On the basis of the set of relationships indicated in Figure 7.2, what level of spending on G will the surplus-maximizing king opt for? Given that he is restricted to tax base B and a proportional rate structure, we can answer this question by constructing a 45° ray, 0Z, from the origin. Since all variables are measured in dollar units, the location of a position on the 45° line implies that all revenues collected from the tax are required for spending on the provision of G. There is no net surplus. (Here, as elsewhere, we assume that government has no access to revenue-raising instruments other than those being analyzed.) Clearly, if B is the only tax source available, points to the left of M′ are infeasible: the maximum revenue that can be raised from taxing B cannot, over this initial range, sustain the levels of G that are required to generate such revenues in the first place. Positions to the right of M′ and below M are feasible in the sense that the levels of outlay on G required can be financed by levies on the designated tax base, B. If the relationships are as depicted in Figure 7.2, the king’s surplus is maximized at E, where the “marginal cost” of producing more G is equal to the “marginal revenue” generated by that provision (where the slope of QT is unity). At this point, spending on G is measured by 0L (equal to LC), and total revenue collections are LE, with a maximum surplus of EC. The proportion of revenue spent on G, the a previously noted, is LC/LE. This illustration demonstrates that tax institutions—and specifically the selection of an appropriate tax base—may serve to ensure that the king (or, more generally, the monopoly government) will spend a share of tax revenues on financing valued output. He will do so to maximize his own utility, without any enforcing agency, in a setting where, if there were no such relation between the tax base and G, spending on G would be nil.
The surplus-maximizing solution for government or the king may, however, generate varying levels of G, depending on the tax base selected and on the precise shape of the complementary relationship between the base and the public good. Suppose, for example, that a tax base, B*, is selected such that QT shifts to the shape shown by QT* in Figure 7.2. Net surplus is maximized at E*. But G* may not be the predicted efficient level of outlay on the valued public good; such a constitutional arrangement may succeed in raising a only to ensure that an unduly restricted level of outlay be undertaken by government.
The construction does suggest, however, that, if there should exist an unconstrained choice among possible tax bases, with varying degrees of complementarity between these and the public good, an optimum optimorum solution might be imposed constitutionally. This would require that the tax base be selected such that, when the king levies the allowable revenue-maximizing proportional tax rate on this base, the only viable budgetary position requires that virtually all funds collected be spent on providing the good and, further, that these funds will purchase precisely the efficient quantity, as predicted at the constitutional level. Such a solution is shown at E′, where G′ is the predicted efficient level of outlay on the public good, and where Q′T′ suggests that the position at E′ is the only possible position for viable budgetary behavior on the part of the government. In the limit, there is no surplus left over for exploitation by the revenue-maximizing, perquisite-seeking king. Under such constitutional “fine tuning” as this, the problem of ensuring the predicted efficient level of outlay is incorporated into the problem of ensuring that revenues collected will be disposed efficiently.
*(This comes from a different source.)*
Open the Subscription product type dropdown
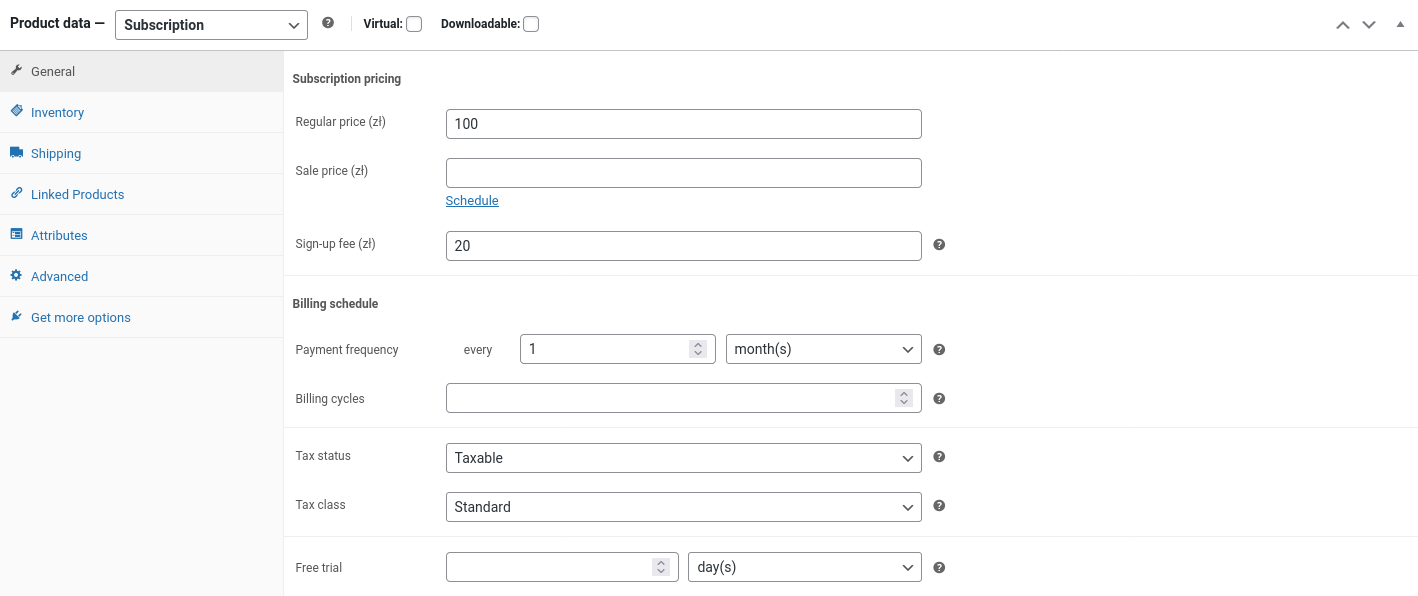 (210, 24)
Possible criticism of the analysis at this point involves the unconstrained-choice assumption. Such fine tuning may not be possible, especially when it is recognized that the complementarity relationships for feasible tax-base usage may be severely restricted in number, and, even among the feasible set, the relationships may be narrowly confined. Constrained optimization for the potential taxpayer-beneficiary will in general require trade-offs between allowing the king additional surplus, on the one hand, and accepting levels of public-goods outlay which differ from that desired.
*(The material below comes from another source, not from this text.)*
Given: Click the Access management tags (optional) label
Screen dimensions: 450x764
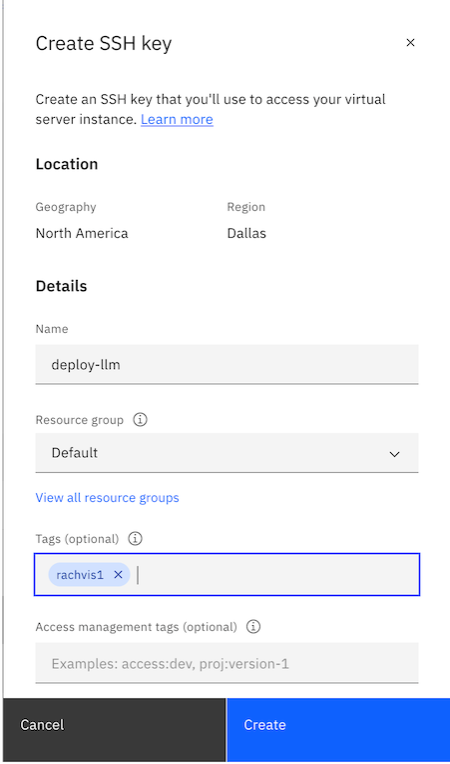Looking at the screenshot, I should 136,627.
Indeed, far from there being an unconstrained choice over tax base, each generating a different level of G and amount of king’s surplus, we must face the possibility that there will be no tax base available that constrains the king to produce any G at all. To demonstrate some of the effective limits on the central proposition, consider Figure 7.3. If a tax base selected is too narrow in relation to the public good in question, a viable budgetary solution may prove impossible. For example, consider a situation like that depicted by the curve Q3T3 in Figure 7.3, which lies entirely below the 45° line. As an illustration, suppose that an attempt were made to finance highways exclusively by taxes on automobile air conditioners. It is probable that the revenue-maximizing tax on such a narrow base would generate far less revenue than would be required even to maintain a road network, much less construct it. A second possibility might be that the complementarity between a selected base and the public good might be insufficiently strong to offer any incentive for public-goods provision by the surplus-maximizing king. Consider a situation as depicted in the Q4T4 curve in Figure 7.3, which, as drawn, has a slope less than unity over its entire range. Unless otherwise constrained, and despite the complementarity between the tax base and the public good, the king will maximize his own surplus by providing none of the good, by keeping a at zero.
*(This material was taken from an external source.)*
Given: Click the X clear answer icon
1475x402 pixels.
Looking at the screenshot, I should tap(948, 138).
What is required for the disciplinary influence of selected tax-base constraints on governmental fiscal behavior in disposing of tax revenues is a tax base that exhibits a strongly complementary relationship with the public good and is sufficiently broad to finance its provision. It is not entirely obvious that such a tax base will be available for each of the public goods that the taxpayer-voter might demand. We can, however, think of some examples where the required relation does hold—and the highway-public road case is one such. In the absence of a road network, few automobiles would be privately purchased and used. In the presence of a road network, automobile usage is “supplied.” Hence, a general constitutional requirement that roads be financed exclusively by taxes levied on automobiles (perhaps along with other privately purchased road-using inputs—gasoline, oil, tires, etc.) will ensure that the government, even in the model of the pure surplus-maximizing king, will spend some part of its tax revenues on road construction and maintenance.
The Surplus Maximizer: Algebraic Treatment
The basic relationships inherent in our central proposition, along with the limits within which these relationships must operate, may be more fully captured in a simple algebraic model.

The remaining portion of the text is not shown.